Author: M.Kok

Japanese Working Hours ~2021 Edition~

‘What are the working hours in Japan?’, has become somewhat of a loaded question. The simple answer is ‘office hours’, mostly 8:00AM to 5:00PM or 9:00AM to 6:00PM with a 1 hour lunch break. Many companies also have a concept called flexible working hours or ‘フレックスタイム (flex time)’.
But this is probably not why you are interested in Japanese working hours. You most likely want to know about the overtime.

Japanese Flex Work System

The flextime for most employees means shifting the work day by an hour either way. Sometimes by two hours. The idea of flexible working times won favor because of the sheer volume of people commuting all at once during the usual office hours. Starting a little earlier or a little later helped reduce congestion just enough to make rush hour bearable.

The dawn of ‘telework’ has done an even better job of it. And now, flexible working hours, mostly help to fit work around life.


The Other Work-hour Systems

The other familiar system is the fixed system (固定時間制度 kotei jikan seido). You can’t manipulate the hours like with the Flexi one. Think the usual 9:00AM to 5:00PM in Europe or the US.

A not so common system is the Discretionary labor system (裁量労働制度 sairyo rodo seido). For the sake of the example, let’s say the working week consists of 40 hours. With fixed and flexible systems, you are likely doing five, eight-hour days a week. With this system, you might do four hours one-, but eighty the other week. Think of this as working towards finishing a project or a job.


Japanese overtime

The term ‘過労死 (karoshi)’ or death by overwork gets thrown around a lot. Despite some of the unfortunate deaths, burnout is not as common as portrayed.

Is overtime common?

Yes. But the reason is not as simple as it seems. Japan’s high quality of life and general economic prosperity is a product of its contemporary cultural values. Hard work and taking responsibility are encouraged at an early age.
That is why many Japanese workers feel it is irresponsible or wrong to leave before the day’s work is done.

But what about other countries? Do Europeans careless about their work?
For example, in Germany, overtime is strictly regulated. Sometimes new Japanese transfer workers need to be told to go home on time because the companies that fail to abide by the strict labor laws will get high fines.

Is overtime compensated?

Only companies of questionable nature would not pay for overtime work. The details of overtime pay should be in your work contract.

Can the company force you to work overtime?

No. There are clauses in some employment contracts, but usually, it is a ‘no’.
And again, only a ブラック企業 (black kigyo), a black company (a company with an exploitive employment system) would force you to work overtime.

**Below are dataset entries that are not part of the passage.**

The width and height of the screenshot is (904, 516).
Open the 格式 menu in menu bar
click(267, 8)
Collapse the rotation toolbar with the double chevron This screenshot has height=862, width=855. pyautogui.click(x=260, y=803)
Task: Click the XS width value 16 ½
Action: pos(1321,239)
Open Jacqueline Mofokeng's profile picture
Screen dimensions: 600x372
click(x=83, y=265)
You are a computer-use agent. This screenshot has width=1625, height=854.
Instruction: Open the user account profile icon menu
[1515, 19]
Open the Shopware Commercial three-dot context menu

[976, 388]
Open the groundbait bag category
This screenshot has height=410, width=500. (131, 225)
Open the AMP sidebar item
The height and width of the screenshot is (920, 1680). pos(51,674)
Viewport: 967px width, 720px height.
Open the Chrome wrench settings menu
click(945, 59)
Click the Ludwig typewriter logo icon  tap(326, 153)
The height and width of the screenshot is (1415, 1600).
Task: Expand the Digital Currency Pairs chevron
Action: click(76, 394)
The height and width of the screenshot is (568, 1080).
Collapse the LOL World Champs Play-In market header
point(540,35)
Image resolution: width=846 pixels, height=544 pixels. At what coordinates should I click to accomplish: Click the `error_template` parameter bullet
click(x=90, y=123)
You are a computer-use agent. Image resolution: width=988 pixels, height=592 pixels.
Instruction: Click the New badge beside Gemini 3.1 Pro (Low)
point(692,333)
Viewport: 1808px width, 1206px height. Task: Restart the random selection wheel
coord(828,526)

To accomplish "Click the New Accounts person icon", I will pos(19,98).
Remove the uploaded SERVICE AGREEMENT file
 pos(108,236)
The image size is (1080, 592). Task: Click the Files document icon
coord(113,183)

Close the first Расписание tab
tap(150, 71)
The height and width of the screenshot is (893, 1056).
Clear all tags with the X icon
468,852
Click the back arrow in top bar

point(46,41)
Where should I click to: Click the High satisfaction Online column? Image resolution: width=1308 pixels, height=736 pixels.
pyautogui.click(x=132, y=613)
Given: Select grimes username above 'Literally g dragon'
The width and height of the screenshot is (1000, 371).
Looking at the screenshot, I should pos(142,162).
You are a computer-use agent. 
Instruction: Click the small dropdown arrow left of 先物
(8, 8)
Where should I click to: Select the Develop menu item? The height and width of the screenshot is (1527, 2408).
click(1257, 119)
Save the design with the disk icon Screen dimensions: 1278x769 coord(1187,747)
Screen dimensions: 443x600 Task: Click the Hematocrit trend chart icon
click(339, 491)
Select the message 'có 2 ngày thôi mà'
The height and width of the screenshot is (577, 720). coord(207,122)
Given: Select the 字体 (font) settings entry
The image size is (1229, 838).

Japanese working hours don’t differ that much from western countries. You have probably seen people with their shirt sleeves rolled up and ties loosened staring at computer screens or grouped up in front of whiteboards well past working hours even if you have never been to Japan.
There are many reasons to work late, responsibility, financial gain, or simply wanting to get ahead. It is naive to think that people who make constant sacrifices (e.g. Extra hours) won’t eventually get preferential treatment.
Whatever one’s reasons are, working extra hours is a choice in Japan.
And if you ever find yourself in a situation, where you are being forced to work extra or/and without compensation, seek help right away.